- REUTERS/Fred Prouser
- Berkshire Hathaway CEO Warren Buffett has long decried Wall Street’s habit of providing quarterly earnings guidance.
- But last year, S&P 500 companies issued forward guidance at the highest rate since 2008, according to a report by S&P Global Market Intelligence.
- Executives have made fewer forecasts this year amid more calls to do away with the practice.
Warren Buffett has long said that short-termism is bad for companies, but many didn’t seem to concur last year.
Companies on the S&P 500 issued quarterly earnings guidance 444 times in 2017, the most since 2008, according to a report by S&P Global Market Intelligence released on Thursday.
Forward guidance remains a cornerstone of the quarterly ritual of earnings reporting.

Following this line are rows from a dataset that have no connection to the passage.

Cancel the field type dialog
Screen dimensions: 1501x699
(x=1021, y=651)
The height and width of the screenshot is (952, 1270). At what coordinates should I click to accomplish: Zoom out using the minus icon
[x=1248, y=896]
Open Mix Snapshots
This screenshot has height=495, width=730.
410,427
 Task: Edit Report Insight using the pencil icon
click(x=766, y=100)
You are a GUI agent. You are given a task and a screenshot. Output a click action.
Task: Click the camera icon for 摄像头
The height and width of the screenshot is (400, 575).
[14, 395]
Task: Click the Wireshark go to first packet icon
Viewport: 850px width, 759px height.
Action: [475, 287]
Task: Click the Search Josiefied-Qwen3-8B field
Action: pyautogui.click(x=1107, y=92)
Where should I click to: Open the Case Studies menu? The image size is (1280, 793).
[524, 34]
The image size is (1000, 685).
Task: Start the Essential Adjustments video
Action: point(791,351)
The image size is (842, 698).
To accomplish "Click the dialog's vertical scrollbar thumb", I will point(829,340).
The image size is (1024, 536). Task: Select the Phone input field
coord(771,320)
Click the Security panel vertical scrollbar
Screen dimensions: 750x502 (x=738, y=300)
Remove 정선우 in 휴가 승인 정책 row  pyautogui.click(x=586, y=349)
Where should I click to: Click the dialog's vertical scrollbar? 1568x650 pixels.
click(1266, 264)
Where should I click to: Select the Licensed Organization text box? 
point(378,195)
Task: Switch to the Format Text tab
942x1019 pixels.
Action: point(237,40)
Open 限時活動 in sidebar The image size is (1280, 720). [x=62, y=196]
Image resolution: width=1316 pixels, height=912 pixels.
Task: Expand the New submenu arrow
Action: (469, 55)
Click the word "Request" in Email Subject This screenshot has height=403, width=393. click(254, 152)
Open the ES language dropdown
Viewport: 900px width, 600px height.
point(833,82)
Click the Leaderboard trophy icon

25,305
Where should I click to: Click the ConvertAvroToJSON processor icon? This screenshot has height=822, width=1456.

Public companies are not required by law to give investors hard estimates for the future, unlike their results. But many companies do so anyway to give analysts and shareholders a sense of their outlook, sometimes by popular demand.
But Buffett, the CEO of Berkshire Hathaway, has refrained from this practice. In fact, his company’s earnings statements are so unorthodox that they don’t include any quotes from him or other executives – he reserves those for his annual letter and shareholder meeting.
Buffett told CNBC in 2016 that earnings guidance “can lead to a lot of malpractice.” That’s because if companies know they are going to miss earnings expectations, they might try to find ways to make up for the shortfall.
Several other chief executives – including JPMorgan’s Jamie Dimon, BlackRock’s Larry Fink, and General Motors’ Mary Barra – weighed in on the topic in 2016 in an open letter titled “Commonsense Corporate Governance Principles.” They wrote, among other things, that markets were too obsessed with quarterly earnings forecasts and that companies should issue guidance only if it would benefit shareholders.
Even President Donald Trump weighed in, tweeting in August what he said was a quote from a business leader that companies should “stop quarterly reporting & go to a six month system.”
Buffett, Dimon, and nearly 200 CEO members of the Business Roundtable narrowed in on the issue again in June. In a Wall Street Journal op-ed article, they said that quarterly earnings contributed to a shift away from long-term investments.
If the trend in 2018 is anything to go by, companies might be coming around to this viewpoint. S&P’s data shows that guidance in the first and second quarters fell from a year ago. And according to a FactSet report released on Monday, companies were issuing third-quarter guidance at a pace below average.